* EXCERPT
----

# 16. Natural Language Processing with RNNs and Attention

Looking at it from a certain perspective, the Turing test is an NLP task. This chapter will focus on how to tackle NLP tasks (albeit less complex than a Turing test) using RNNs. 

### Generating Shakespearean Text Using a Character RNN

Let's look at how to build a Char-RNN, a net that predicts the next character in a sentence. 

#### Creating the Training Dataset

Downloading the file from Andrej Karpathy's GitHub repo:

In [1]:
from tensorflow import keras
import os

filepath = os.path.join(os.getcwd(), 'datasets', 'shakespeare', 'input.txt')
with open(filepath) as f:
    shakespeare_text = f.read()

Next, we must encode every character as an integer. We will use `Tokenizer` for this. 

In [2]:
tokenizer = keras.preprocessing.text.Tokenizer(char_level=True)
tokenizer.fit_on_texts([shakespeare_text])

Let's quickly check what it does: 

In [3]:
tokenizer.texts_to_sequences(["Hello"])

[[7, 2, 12, 12, 4]]

In [4]:
tokenizer.sequences_to_texts([[7, 2, 12, 12, 4]])

['h e l l o']

In [5]:
max_id = len(tokenizer.word_index) # number of distinct characters

In [6]:
dataset_size = tokenizer.document_count # total number of characters

In [8]:
import numpy as np

[encoded] = np.array(tokenizer.texts_to_sequences([shakespeare_text])) - 1 # starting from 0

#### How to Split a Sequential Dataset

It is very important to avoid any overlap between the training set, the validation set, and the test set. It would also be a good idea to leave a gap between these sets to avoid the risk of a paragraph overlapping over two sets.

In our case, let's keep 90% for the training set:

In [10]:
import tensorflow as tf

train_size = dataset_size * 90 // 100
dataset = tf.data.Dataset.from_tensor_slices(encoded[:train_size])

----

* GIVEN DATA

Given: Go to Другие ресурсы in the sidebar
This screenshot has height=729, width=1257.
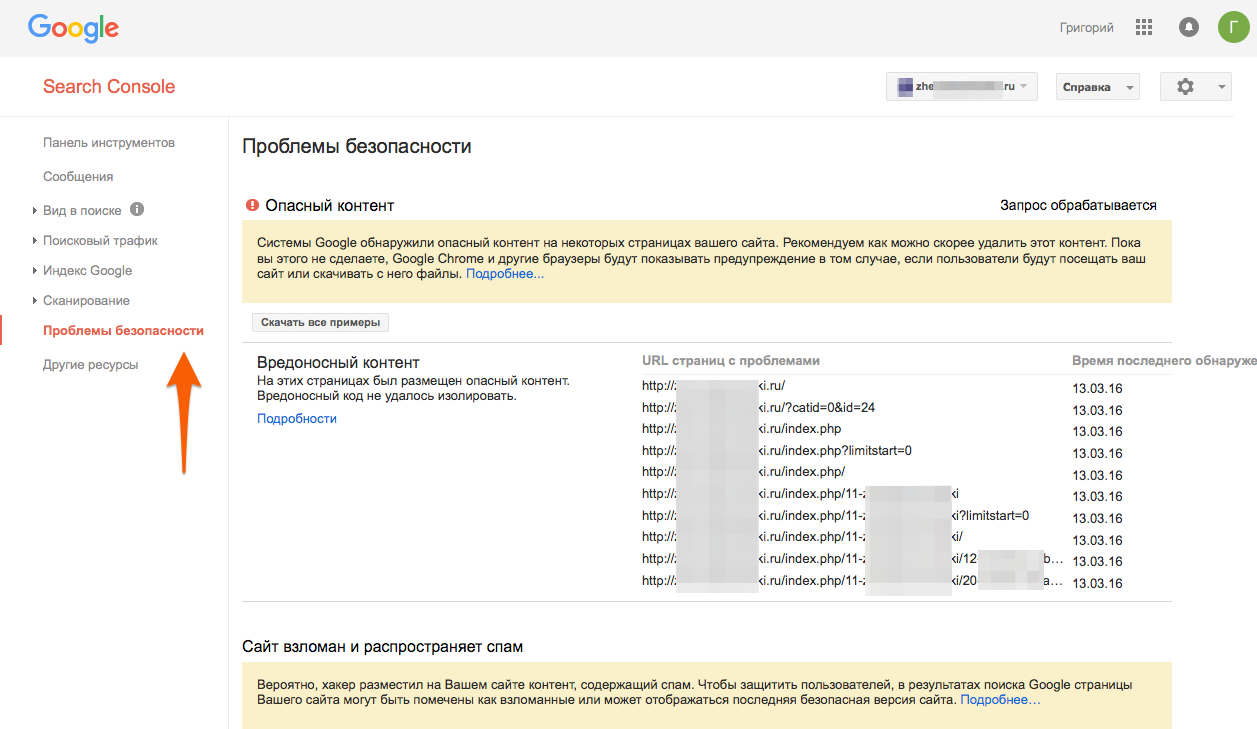Looking at the screenshot, I should (90, 365).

----

* EXERCISE INSTRUCTIONS
• a. In the chapter excerpt, update the part that begins at the words "tokenizer.fit_on_texts([shakespeare_text])" and stops after "12, 12, 4]])", changing "Hello" to "World".
• b. Answer these questions from the chapter excerpt:
(i) From whose GitHub repo is the file downloaded?
(ii) What is used to encode every character as an integer?
(iii) What percentage of the data is kept for the training set?

* OUTPUTS
• a.
tokenizer.fit_on_texts([shakespeare_text])

Let's quickly check what it does: 

In [3]:
tokenizer.texts_to_sequences(["World"])

[[7, 2, 12, 12, 4]]

In [4]:
tokenizer.sequences_to_texts([[7, 2, 12, 12, 4]])

• b.
(i) Andrej Karpathy's
(ii) `Tokenizer`
(iii) 90%